### EXERCISE GOAL
Tell how many lines of the data include the word "help". Nothing but the number belongs in the answer.
DATASET EXTRACT START
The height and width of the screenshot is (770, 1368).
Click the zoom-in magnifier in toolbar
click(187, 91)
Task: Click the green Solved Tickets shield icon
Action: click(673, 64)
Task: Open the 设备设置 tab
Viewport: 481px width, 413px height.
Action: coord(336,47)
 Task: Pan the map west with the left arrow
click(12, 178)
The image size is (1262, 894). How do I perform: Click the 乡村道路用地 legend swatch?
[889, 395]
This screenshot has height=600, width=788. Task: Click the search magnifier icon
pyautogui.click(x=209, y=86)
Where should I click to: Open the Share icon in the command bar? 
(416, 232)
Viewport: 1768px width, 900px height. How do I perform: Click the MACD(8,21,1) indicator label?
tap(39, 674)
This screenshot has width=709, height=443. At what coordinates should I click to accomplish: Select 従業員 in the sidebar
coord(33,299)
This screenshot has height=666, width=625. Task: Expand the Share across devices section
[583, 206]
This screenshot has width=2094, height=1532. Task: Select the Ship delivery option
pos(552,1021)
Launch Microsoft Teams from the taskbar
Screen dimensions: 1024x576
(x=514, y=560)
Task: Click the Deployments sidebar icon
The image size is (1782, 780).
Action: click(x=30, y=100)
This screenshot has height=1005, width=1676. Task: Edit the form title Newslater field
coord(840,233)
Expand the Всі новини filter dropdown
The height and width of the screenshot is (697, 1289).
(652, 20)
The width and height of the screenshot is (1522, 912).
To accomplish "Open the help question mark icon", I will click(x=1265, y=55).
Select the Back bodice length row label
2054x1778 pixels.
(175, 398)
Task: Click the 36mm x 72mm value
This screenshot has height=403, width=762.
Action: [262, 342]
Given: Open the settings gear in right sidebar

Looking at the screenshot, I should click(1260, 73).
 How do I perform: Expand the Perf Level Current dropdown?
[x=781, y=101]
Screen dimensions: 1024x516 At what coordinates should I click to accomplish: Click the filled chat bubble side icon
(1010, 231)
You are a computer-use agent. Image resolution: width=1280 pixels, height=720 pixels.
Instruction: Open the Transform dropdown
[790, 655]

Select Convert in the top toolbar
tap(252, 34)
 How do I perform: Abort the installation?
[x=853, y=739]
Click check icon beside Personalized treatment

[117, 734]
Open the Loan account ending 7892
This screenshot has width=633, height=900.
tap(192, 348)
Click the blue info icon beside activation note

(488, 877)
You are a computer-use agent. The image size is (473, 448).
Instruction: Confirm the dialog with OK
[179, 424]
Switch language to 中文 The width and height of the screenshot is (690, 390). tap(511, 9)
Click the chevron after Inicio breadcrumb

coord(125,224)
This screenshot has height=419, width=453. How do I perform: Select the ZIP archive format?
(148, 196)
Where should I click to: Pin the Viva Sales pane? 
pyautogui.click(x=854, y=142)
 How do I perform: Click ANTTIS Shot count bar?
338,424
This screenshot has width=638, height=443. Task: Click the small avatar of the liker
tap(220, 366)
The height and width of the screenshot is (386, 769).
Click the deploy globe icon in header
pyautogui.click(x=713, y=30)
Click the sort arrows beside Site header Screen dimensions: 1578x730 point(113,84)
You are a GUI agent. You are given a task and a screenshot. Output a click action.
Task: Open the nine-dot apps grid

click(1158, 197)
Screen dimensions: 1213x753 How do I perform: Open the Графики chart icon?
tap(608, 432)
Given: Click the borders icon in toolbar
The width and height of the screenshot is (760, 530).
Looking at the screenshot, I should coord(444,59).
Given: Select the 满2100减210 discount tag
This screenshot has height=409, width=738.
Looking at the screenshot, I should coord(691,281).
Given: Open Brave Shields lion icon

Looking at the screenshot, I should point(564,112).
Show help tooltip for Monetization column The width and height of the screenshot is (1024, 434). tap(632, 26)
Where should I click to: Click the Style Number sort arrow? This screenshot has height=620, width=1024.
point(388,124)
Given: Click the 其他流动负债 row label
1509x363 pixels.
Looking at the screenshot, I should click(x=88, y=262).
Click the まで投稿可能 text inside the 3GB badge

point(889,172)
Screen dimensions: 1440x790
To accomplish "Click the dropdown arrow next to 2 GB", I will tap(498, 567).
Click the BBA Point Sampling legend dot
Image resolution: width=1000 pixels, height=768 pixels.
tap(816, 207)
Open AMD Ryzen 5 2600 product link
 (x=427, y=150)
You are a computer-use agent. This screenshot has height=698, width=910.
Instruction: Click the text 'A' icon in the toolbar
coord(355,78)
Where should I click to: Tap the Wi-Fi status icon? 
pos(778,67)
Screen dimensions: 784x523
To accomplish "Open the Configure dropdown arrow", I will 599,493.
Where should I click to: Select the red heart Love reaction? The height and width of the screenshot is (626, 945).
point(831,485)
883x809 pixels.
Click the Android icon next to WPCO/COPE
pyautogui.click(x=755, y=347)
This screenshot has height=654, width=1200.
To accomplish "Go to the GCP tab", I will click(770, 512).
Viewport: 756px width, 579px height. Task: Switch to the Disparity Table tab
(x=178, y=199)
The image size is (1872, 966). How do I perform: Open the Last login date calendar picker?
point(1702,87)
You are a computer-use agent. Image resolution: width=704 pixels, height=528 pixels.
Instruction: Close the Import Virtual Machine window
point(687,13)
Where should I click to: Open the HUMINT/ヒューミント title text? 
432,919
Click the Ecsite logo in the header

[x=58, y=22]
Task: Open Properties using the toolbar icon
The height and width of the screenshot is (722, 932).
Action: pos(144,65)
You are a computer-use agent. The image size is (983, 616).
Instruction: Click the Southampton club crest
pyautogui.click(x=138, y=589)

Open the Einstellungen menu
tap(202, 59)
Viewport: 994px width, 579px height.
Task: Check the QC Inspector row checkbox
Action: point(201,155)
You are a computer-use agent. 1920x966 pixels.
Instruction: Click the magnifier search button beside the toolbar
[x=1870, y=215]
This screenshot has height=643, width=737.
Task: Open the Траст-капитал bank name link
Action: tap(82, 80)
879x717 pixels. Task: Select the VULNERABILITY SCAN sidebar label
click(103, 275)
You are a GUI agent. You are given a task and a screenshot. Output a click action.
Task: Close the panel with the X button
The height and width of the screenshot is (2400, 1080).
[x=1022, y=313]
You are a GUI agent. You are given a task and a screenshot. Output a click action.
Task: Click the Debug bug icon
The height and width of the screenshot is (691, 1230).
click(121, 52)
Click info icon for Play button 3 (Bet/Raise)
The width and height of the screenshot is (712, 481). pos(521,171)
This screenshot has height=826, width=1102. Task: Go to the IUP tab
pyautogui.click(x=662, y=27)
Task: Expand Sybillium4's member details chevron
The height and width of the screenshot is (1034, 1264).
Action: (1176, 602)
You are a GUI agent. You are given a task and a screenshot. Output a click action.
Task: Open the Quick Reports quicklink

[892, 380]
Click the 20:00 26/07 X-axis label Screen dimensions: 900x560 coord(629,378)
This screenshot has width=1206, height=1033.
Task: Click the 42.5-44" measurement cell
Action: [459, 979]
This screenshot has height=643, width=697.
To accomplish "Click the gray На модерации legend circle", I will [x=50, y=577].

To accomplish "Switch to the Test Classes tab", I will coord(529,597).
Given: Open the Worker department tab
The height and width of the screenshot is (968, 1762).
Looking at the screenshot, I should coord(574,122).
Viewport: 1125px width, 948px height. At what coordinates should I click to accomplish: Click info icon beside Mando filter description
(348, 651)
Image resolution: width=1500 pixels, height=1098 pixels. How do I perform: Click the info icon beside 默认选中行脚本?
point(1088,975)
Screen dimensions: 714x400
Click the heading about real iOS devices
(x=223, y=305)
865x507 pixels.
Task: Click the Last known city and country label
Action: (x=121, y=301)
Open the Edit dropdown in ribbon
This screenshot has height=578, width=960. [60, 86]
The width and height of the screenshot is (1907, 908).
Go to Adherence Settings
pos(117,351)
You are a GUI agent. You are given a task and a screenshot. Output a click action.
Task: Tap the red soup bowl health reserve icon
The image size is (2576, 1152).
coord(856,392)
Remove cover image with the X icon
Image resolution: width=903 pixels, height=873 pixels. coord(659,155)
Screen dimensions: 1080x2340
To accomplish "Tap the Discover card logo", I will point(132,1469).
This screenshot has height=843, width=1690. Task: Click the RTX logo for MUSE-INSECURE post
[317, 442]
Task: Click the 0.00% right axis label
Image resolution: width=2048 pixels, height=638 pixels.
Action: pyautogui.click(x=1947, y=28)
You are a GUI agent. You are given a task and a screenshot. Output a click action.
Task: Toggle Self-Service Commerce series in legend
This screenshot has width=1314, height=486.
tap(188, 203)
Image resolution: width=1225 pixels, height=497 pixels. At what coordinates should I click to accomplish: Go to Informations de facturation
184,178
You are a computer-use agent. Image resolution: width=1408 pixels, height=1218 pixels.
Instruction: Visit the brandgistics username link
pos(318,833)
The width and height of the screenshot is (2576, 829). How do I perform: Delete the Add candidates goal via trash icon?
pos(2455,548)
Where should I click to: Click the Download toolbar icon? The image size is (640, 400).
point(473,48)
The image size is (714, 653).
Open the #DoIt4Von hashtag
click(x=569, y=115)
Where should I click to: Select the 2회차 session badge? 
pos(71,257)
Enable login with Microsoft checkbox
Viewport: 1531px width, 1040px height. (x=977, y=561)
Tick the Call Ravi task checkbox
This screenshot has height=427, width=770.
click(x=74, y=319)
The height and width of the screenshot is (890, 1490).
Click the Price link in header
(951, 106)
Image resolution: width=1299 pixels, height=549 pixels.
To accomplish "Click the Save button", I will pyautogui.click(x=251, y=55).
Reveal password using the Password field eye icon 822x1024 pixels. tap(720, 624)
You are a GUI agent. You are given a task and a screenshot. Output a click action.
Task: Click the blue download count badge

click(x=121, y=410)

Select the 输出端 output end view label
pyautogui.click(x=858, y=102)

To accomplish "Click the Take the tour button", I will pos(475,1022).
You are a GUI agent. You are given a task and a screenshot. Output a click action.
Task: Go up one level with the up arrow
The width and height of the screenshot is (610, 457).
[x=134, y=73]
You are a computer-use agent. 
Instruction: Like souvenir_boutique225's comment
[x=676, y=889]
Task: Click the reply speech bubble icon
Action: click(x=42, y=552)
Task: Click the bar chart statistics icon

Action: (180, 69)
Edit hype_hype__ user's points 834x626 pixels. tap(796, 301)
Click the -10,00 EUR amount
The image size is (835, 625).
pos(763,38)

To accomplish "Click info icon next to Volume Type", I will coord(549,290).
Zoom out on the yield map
DATASET EXTRACT END
### EXERCISE SOLUTION
2